Simon Willison’s Weblog

Subscribe

Datasette 1.0a14: The annotated release notes

5th August 2024

Released today: Datasette 1.0a14. This alpha includes significant contributions from Alex Garcia, including some backwards-incompatible changes in the run-up to the 1.0 release.

Metadata now lives in a database

The biggest change in the alpha concerns how Datasette’s metadata system works.

Datasette can record and serve metadata about the databases, tables and columns that it is serving. This includes things like the source of the data, the license it is made available under and descriptions of the tables and columns.
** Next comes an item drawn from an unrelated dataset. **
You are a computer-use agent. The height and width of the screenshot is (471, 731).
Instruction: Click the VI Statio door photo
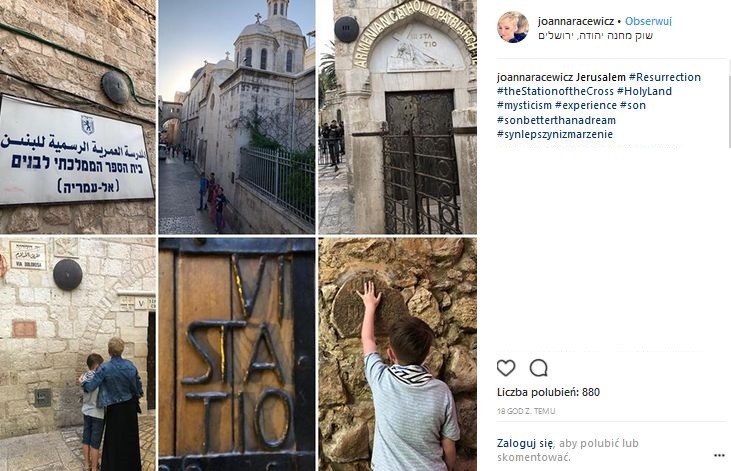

Historically this has been powered by a metadata.json file. Over time, this file grew to include all sorts of things that weren’t strictly metadata—things like plugin configuration. Cleaning this up is a major breaking change for Datasette 1.0, and Alex has been working on this across several alphas.

The latest alpha adds a new upgrade guide describing changes plugin authors will need to make to support the new metadata system.

The big change in 1.0a14 is that metadata now lives in Datasette’s hidden _internal SQLite database, in four new tables called metadata_instance, metadata_databases, metadata_resources and metadata_columns. The schema for these is now included in the documentation (updated using this Cog code), but rather than accessing those tables directly plugins are encouraged to use the new set_*_metadata() and get_*_metadata() methods on the Datasette class.

I plan to use these new tables to build a new performant, paginated homepage that shows all of the databases and tables that Datasette is serving, complete with their metadata—without needing to make potentially hundreds of calls to the now-removed get_metadata() plugin hook.

datasette-remote-metadata 0.2a0

When introducing new plugin internals like this it’s always good to accompany them with a plugin that exercises them. datasette-remote-metadata is a few years old now, and provides a mechanism for hosting the metadata for a Datasette instance at a separate URL. This means you can deploy a stateless Datasette instance with a large database and later update the attached metadata without having to re-deploy the whole thing.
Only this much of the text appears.